‘Tis the season of reorganizing and resolutionizing (I just made that one up). Memberships to gyms all across America are increasing along with lists of projects, goals, and bucket lists for 2016. However, much like that Christmas ham lingering in the refrigerator, resolutions just don’t keep.
What’s the deal!
If you are like me, I enter every New Year with a lot of anticipation and optimism. I make a lot of goals (too many) and then work to reach them until I get too tired and too busy to care (usually some time around February, or March if it’s a really good year). Some goals I forget about, and some goals I shrug off like “What in the world was I thinking?! Never eat sugar again? Sheesh. Really.” But, there is something to be said about goal setting, and goal reaching, but I think it has less to do with yearly resolutions and more to do with habits that develop over time.
Here’s what I mean.
I think the reason you and I give up so easily on anything is that we fail once, so we will probably fail again, so what’s the use in trying? But failure is only failure when we give up entirely on something that matters to us. The real failure is in dismissing what we care about, not in making mistakes. I fail almost every day in one way or in another- as a wife, mom, teacher, friend, etc. But I don’t let my daily mistakes define me. If I did that then I would never have the ambition to put effort into anything.
We have to admit that we fail and that we will more than likely have setbacks with any goal that we set.
Because we get sick.
Because the water heater breaks.
Because our husband gets a new job.
Because we get tired.
Because the printer dies.
Because we realize come late winter that we are in fact, human.
This is not pessimism. This is not for lack of faith This is real life.
Habits, Not Resolutions
We really do not want to fail. There is that weight loss goal to be met, or that financial hurdle to overcome, and we want to feel better about ourselves and our situation. Setting goals, psychologically, makes us feel like we are beginning to make our way there- beyond the present struggle. And the way to reach any goal is to first begin by stating what in fact we want to accomplish. We must start. But we must not end there. And this is why we fail- we begin and then we end.
But, what if we approached setbacks with a “comma” rather than a “period?”
Goal: I will run every morning for 30 minutes before I get ready for work.

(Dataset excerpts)

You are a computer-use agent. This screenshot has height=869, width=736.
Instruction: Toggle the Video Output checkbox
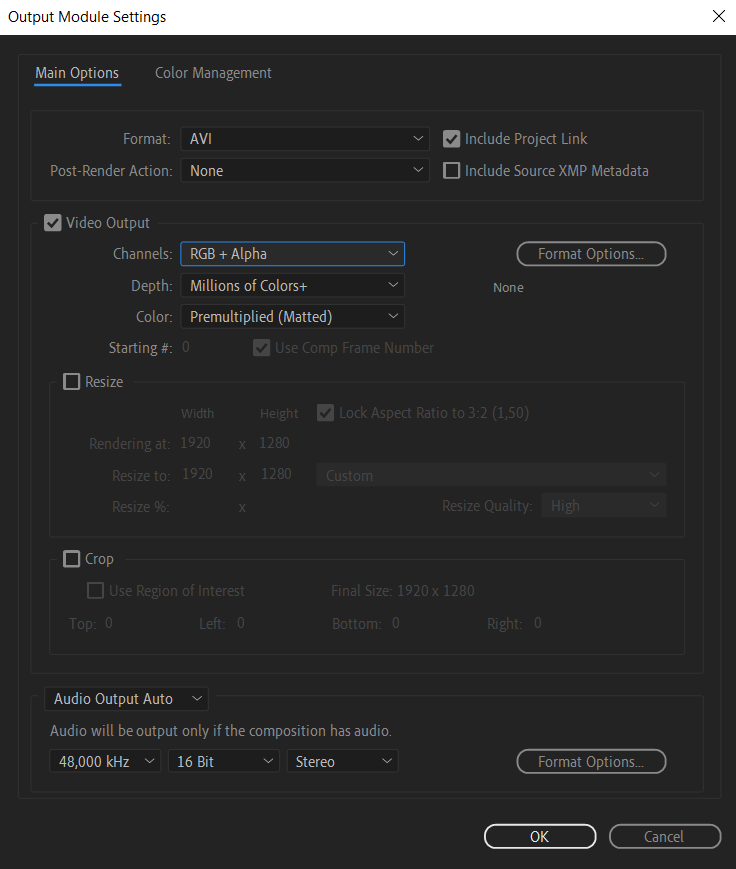tap(53, 223)
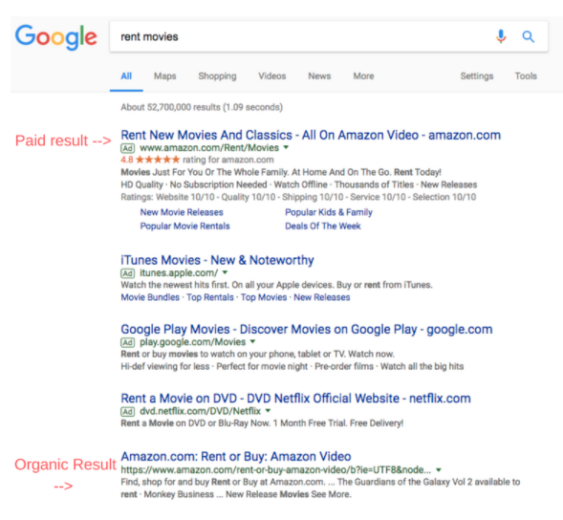Open the dropdown arrow after dvd.netflix.com/DVD/Netflix

[x=268, y=410]
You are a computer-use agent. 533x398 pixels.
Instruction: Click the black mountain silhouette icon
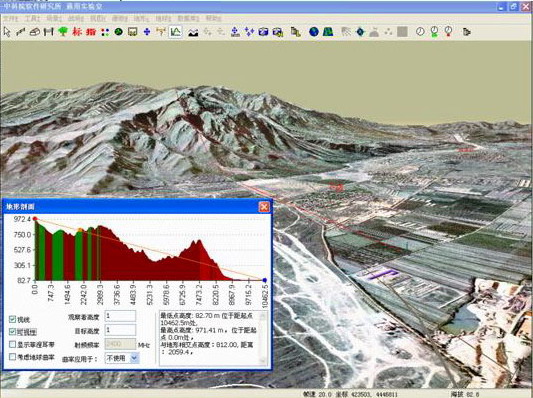pos(193,33)

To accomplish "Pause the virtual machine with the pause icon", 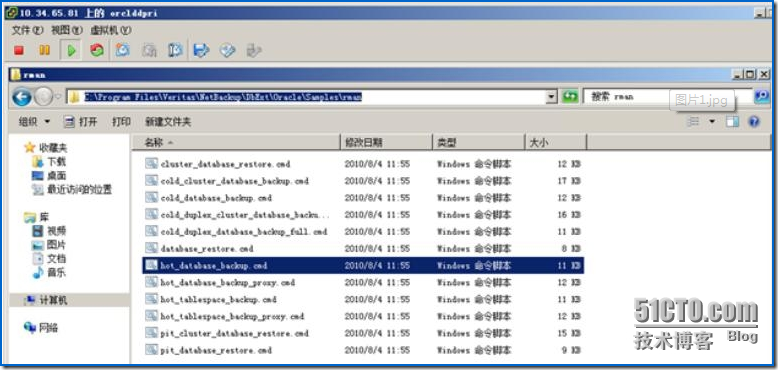I will point(44,50).
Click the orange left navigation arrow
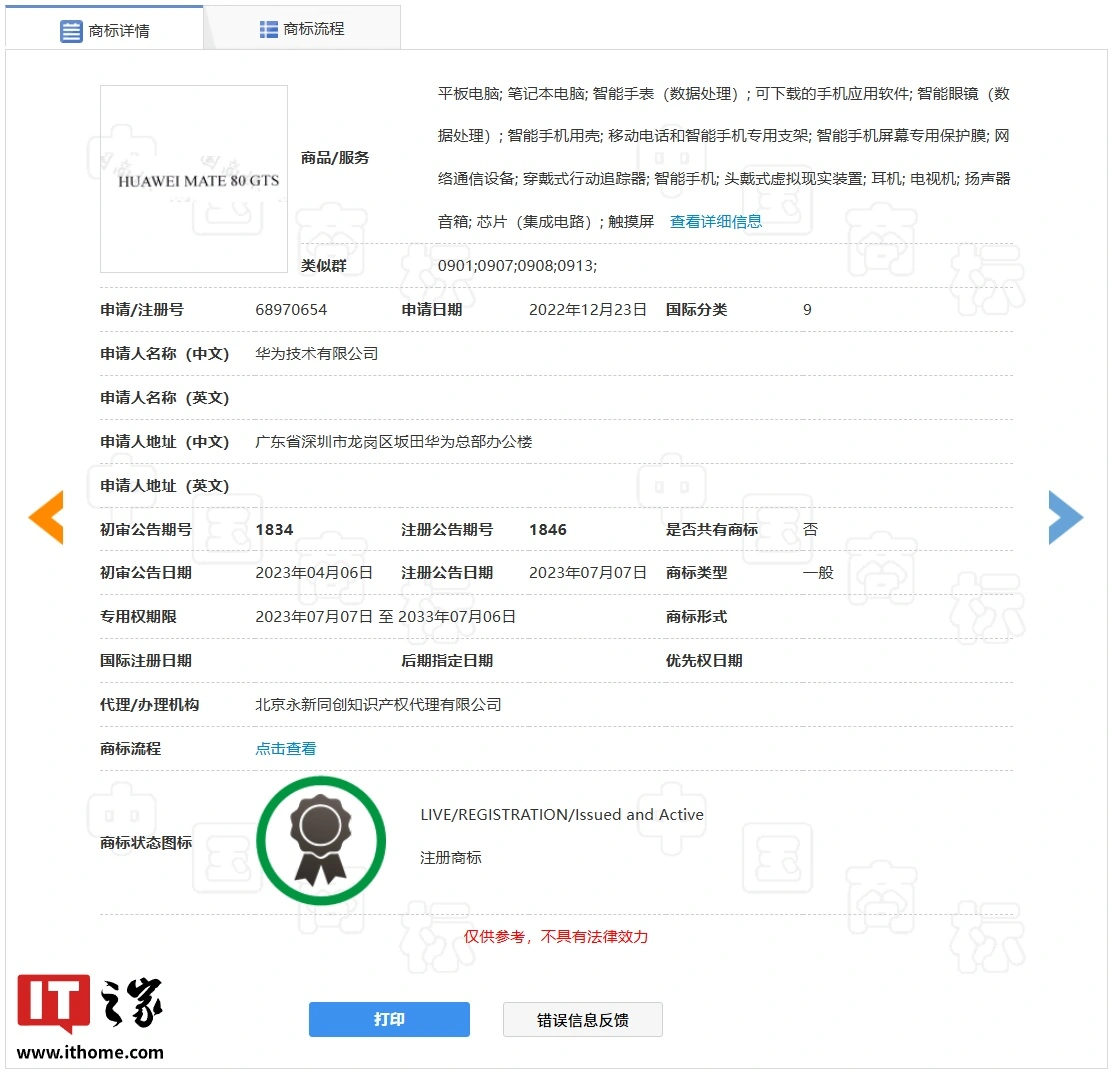This screenshot has height=1075, width=1113. (46, 518)
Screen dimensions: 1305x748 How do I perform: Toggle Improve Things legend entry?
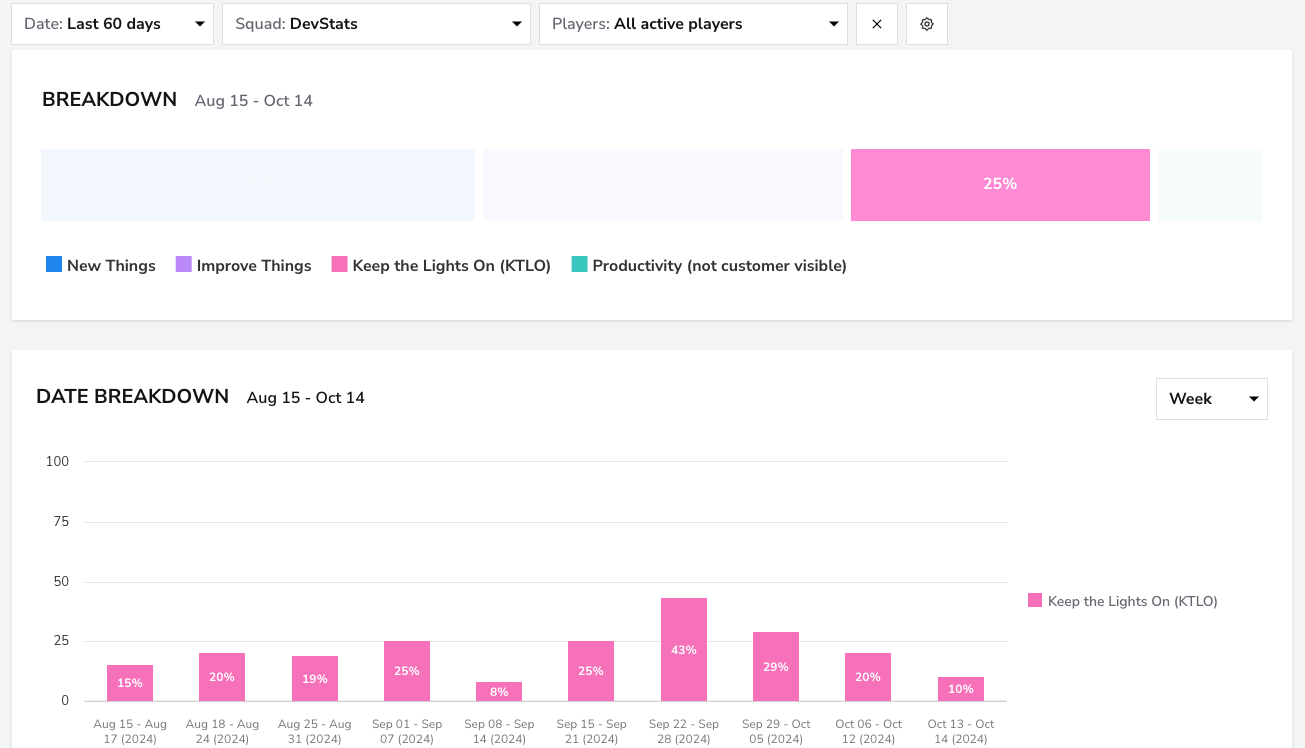pos(243,265)
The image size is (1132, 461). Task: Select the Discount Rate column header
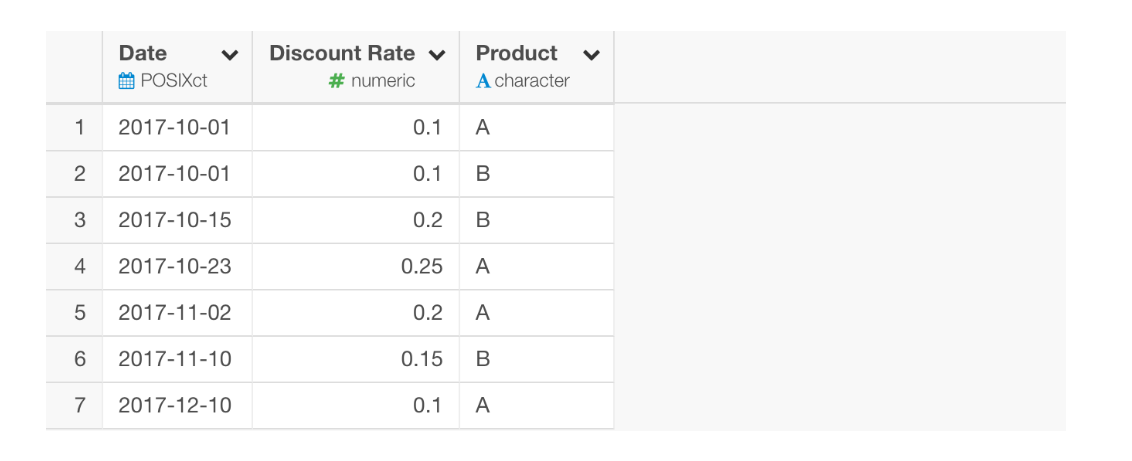click(x=342, y=54)
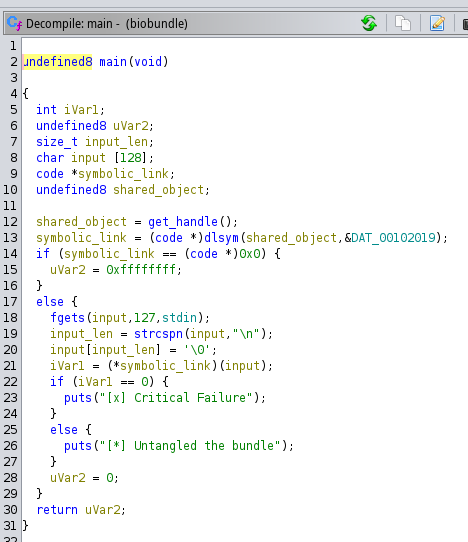Click the shared_object variable declaration
Screen dimensions: 468x542
(x=158, y=189)
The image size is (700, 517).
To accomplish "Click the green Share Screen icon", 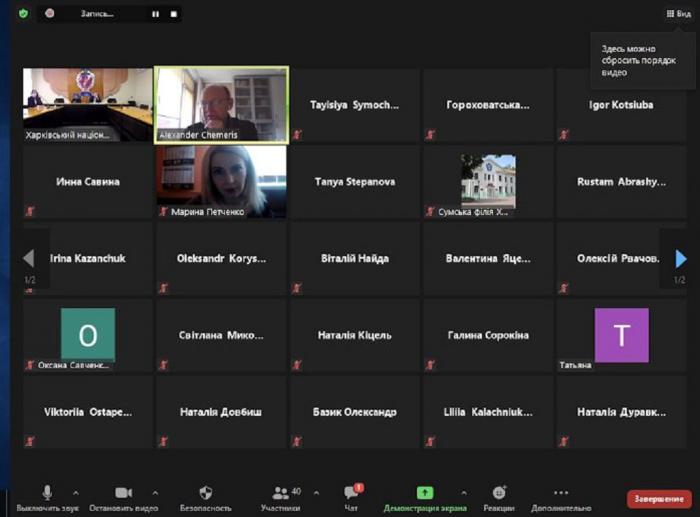I will tap(425, 492).
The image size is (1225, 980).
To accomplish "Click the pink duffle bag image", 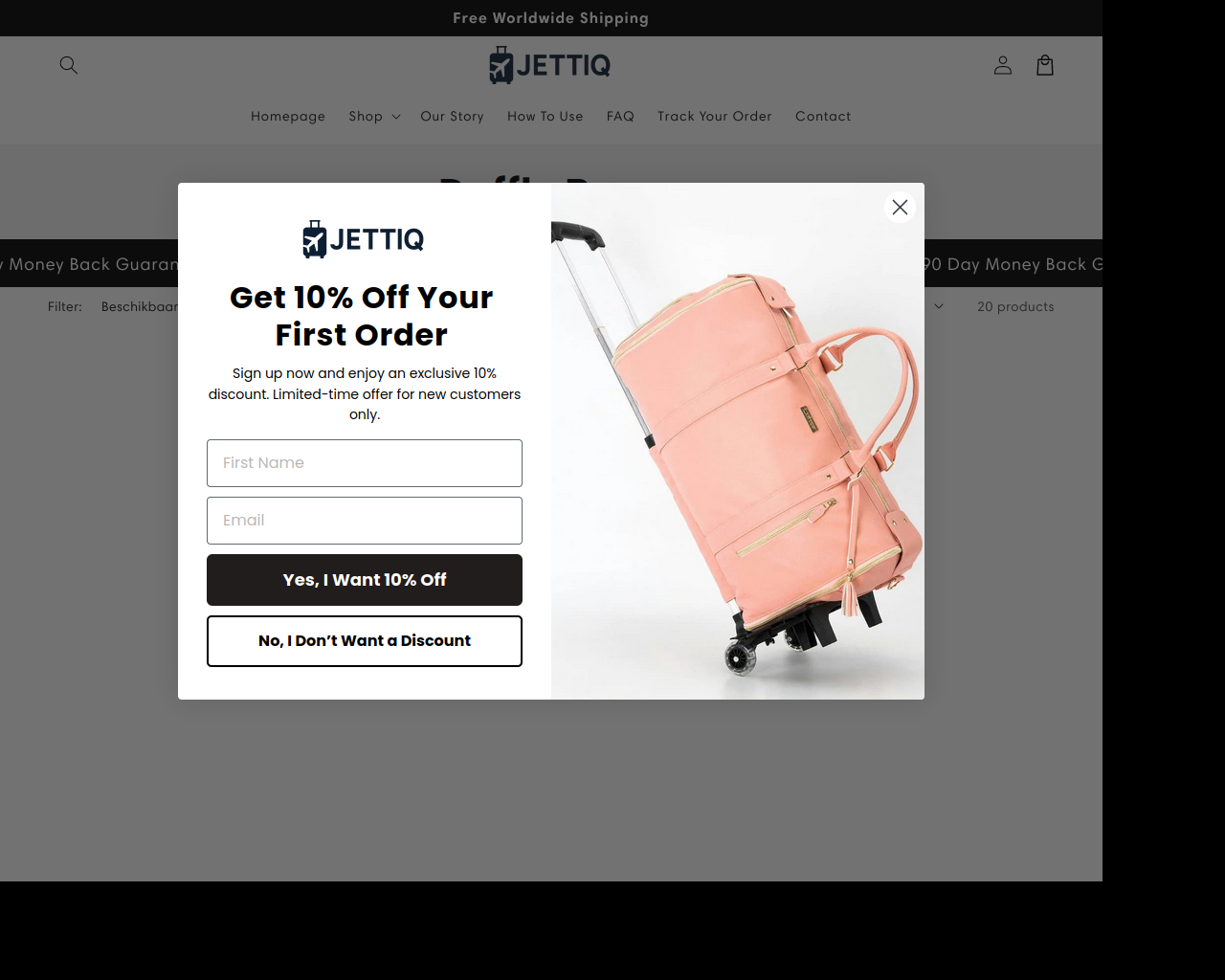I will [738, 441].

#### [WORK REQUEST]
Reproduce everything from "Here’s what I" down to "gets a new job." in the post on New Year's resolutions, renaming "water heater" as "dishwasher".

#### [EXERCISE ANSWER]
Here’s what I mean.
I think the reason you and I give up so easily on anything is that we fail once, so we will probably fail again, so what’s the use in trying? But failure is only failure when we give up entirely on something that matters to us. The real failure is in dismissing what we care about, not in making mistakes. I fail almost every day in one way or in another- as a wife, mom, teacher, friend, etc. But I don’t let my daily mistakes define me. If I did that then I would never have the ambition to put effort into anything.
We have to admit that we fail and that we will more than likely have setbacks with any goal that we set.
Because we get sick.
Because the dishwasher breaks.
Because our husband gets a new job.